COLUMN: My favourite things – John Hayes

‘There’s a breathless hush in the Close tonight – Ten to make and the match to win – A bumping pitch and a blinding light. An hour to play and the last man in.’ – Sir Henry Newbolt

As the English summer slowly wanes and the first leaf fall heralds autumn, so passes another season of cricket.

With the England team’s series victory over India bringing much needed joy to admirers of Alistair Cook and his charges, this summer’s matches reminded me of the quintessential role that cricket plays in the English imagination.

Few things are more evocative of England than cricket (perhaps equalled only by strawberries and cream!)

The sport of Grace, Hobbs, Botham and Flintoff with its timeless intricacies – so bemusing to foreigners – helps to define who we are as a people.

A game of style, discipline, patience, and comradeship, cricket has become a proxy for decency; ‘it’s just not cricket’, though a tad archaic, remains a resonant charge, and we continue to mark age by whether so and so has “had a good innings”.

Certainly, as a nation, we have long known that it is our duty to ‘Play up, play up and play the game!’

Despite increased commercialism, and with it a shift towards the shorter form of the game, the awe and romance of test cricket – the patient ebb and flow of a contest between bowler and batsman, the turning of a pitch, the supreme tactical insight – remains unrivalled by any sport or similar competition.

In what other game are participants expected to play the conditions as much as the opposition; reading the wicket and the weather, and adapting tactics accordingly?

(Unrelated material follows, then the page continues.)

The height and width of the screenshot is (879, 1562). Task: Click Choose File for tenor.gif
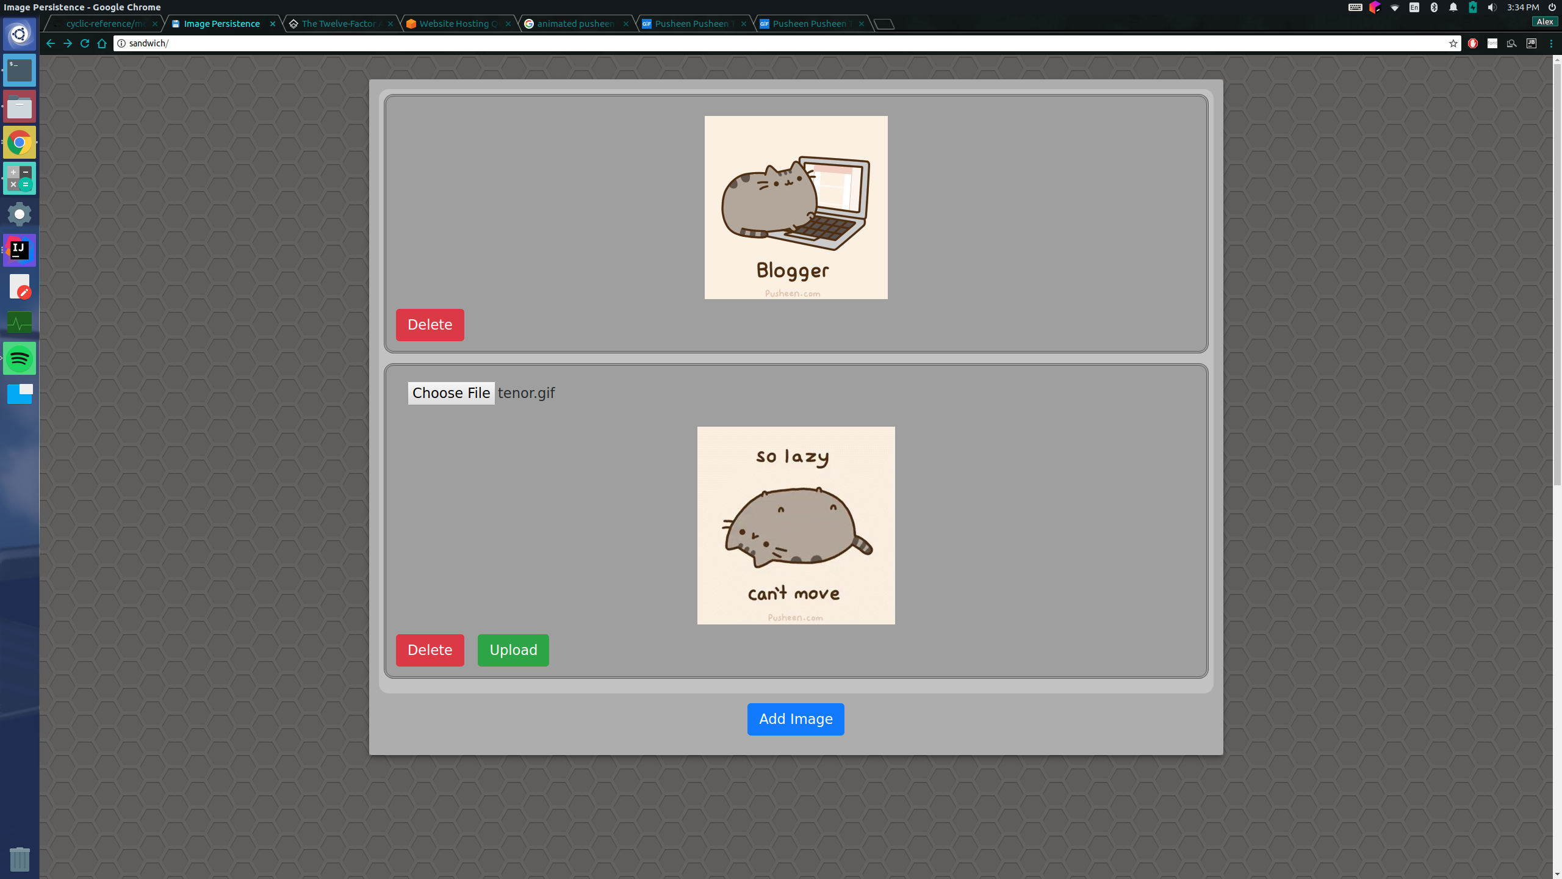(x=451, y=393)
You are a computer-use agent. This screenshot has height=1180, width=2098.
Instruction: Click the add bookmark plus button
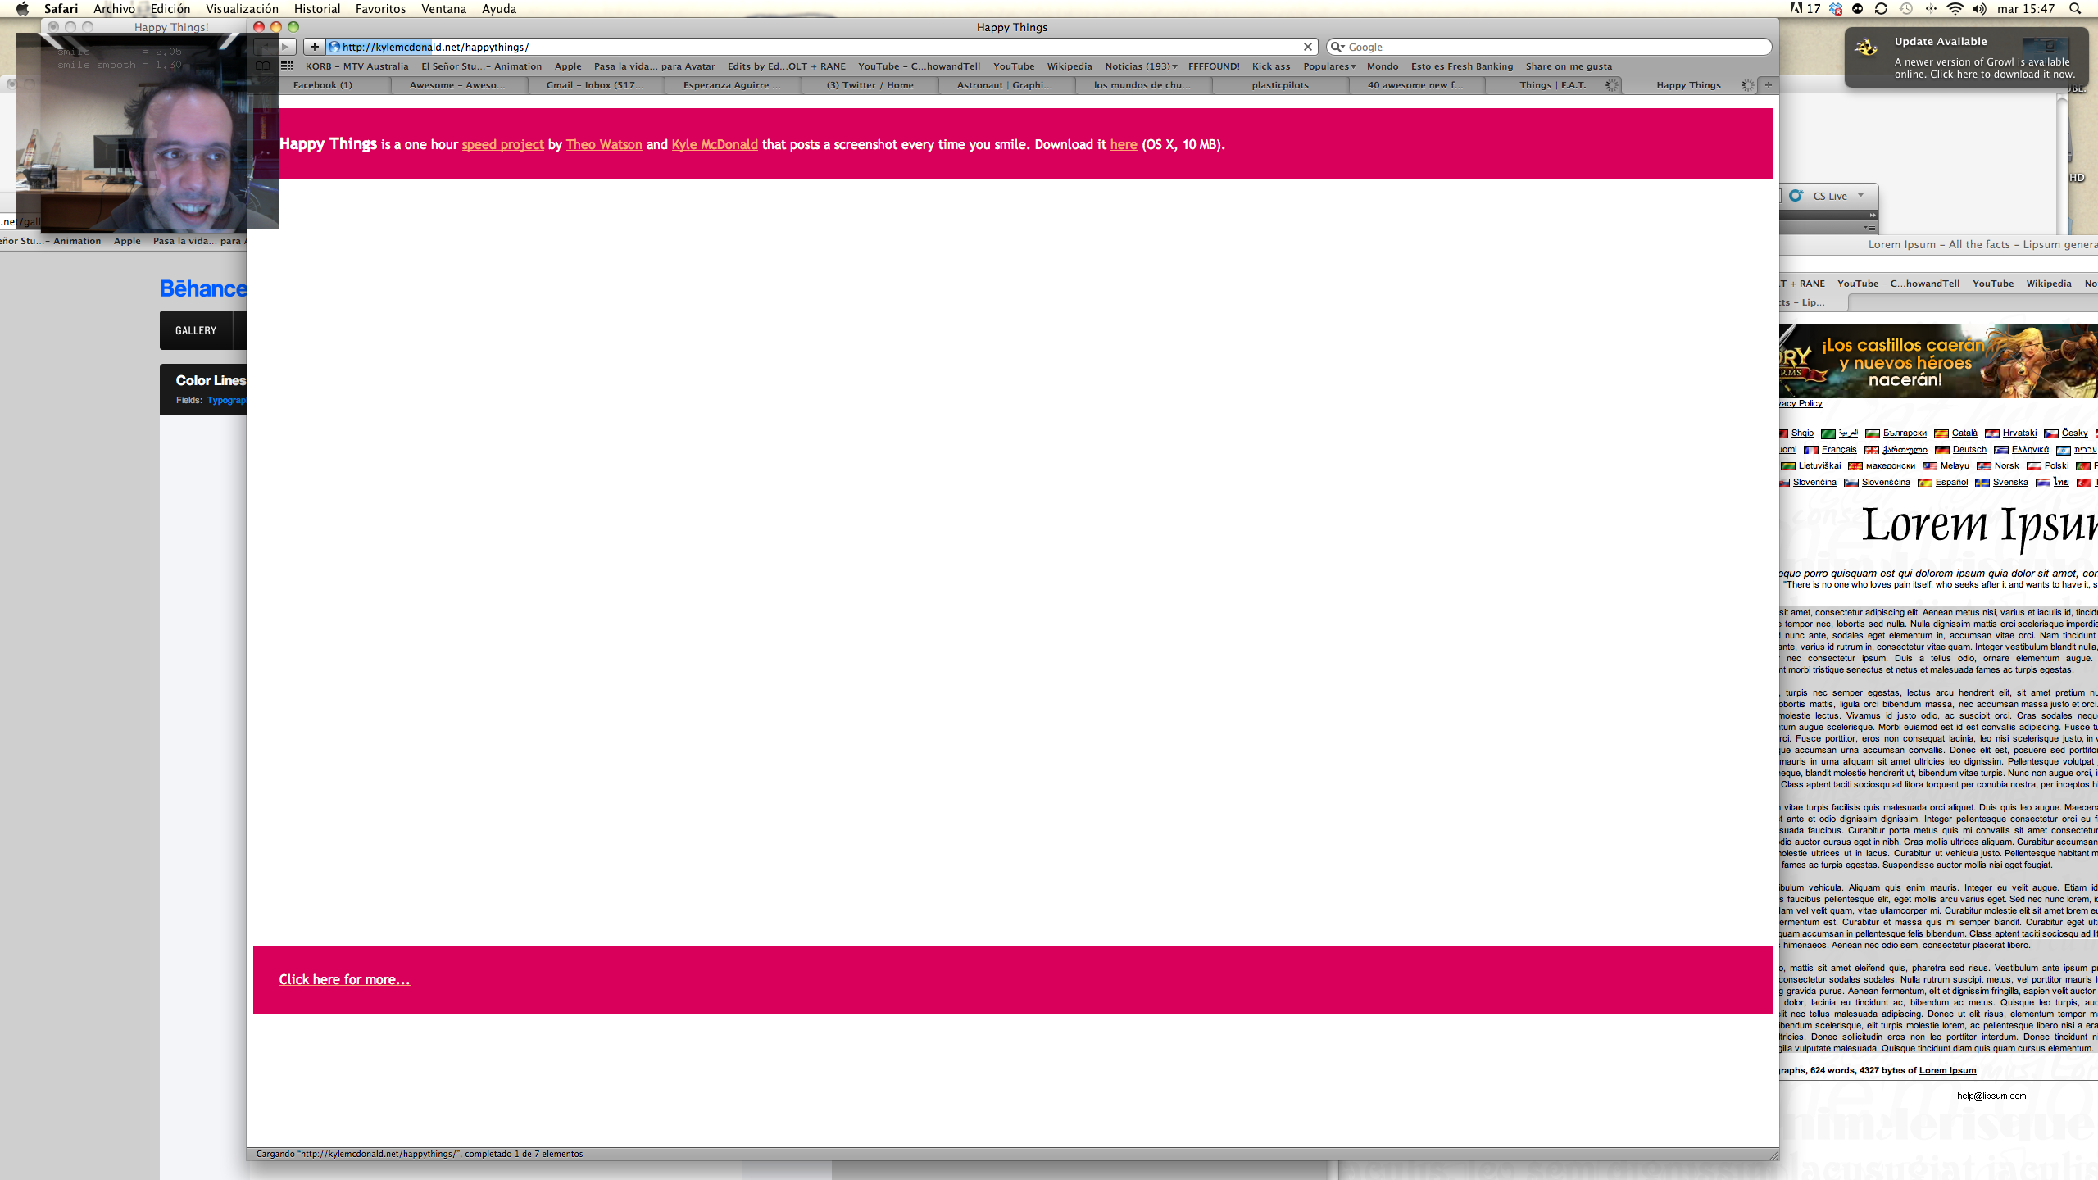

In what other sport can a draw result from a five-day contest?

The appeal of cricket lies, too, in its classlessness; a great leveller – think Douglas Jardine and Fred Trueman – crossing society like an apparently effortless cover drive reaching the boundary.

That the duration of a test match allows so much room for extraordinary narratives to develop explains why – uniquely amongst sports journalism – writing about cricket has become such an art.

Close to home we have our own special cricket history; the former Wisden Cricketer of the year, and captain of Essex CCC and of the England team which won the 1911 Ashes, J.W.H.T. (aka Johnny) Douglas – who also won a gold medal for boxing at the 1908 Olympics – was schooled in Moulton, honing his cricketing skills on the glorious ground which remains at the heart of the village.

The same field of play is the venue for the annual charity cricket match between the Lords & Commons XI (which for the day I captain imperfectly!) and the Moulton Harrox Irregulars, which has raised over £15,000 for charities and good causes since its inception 15 years ago.

We couldn’t have done so without the continuing support of my friends in the Moulton Harrox Cricket Club and all those who have supported the event.

As the nights draw in, the weather turns and test cricket moves to warmer climes, we dream of countless innings yet to come.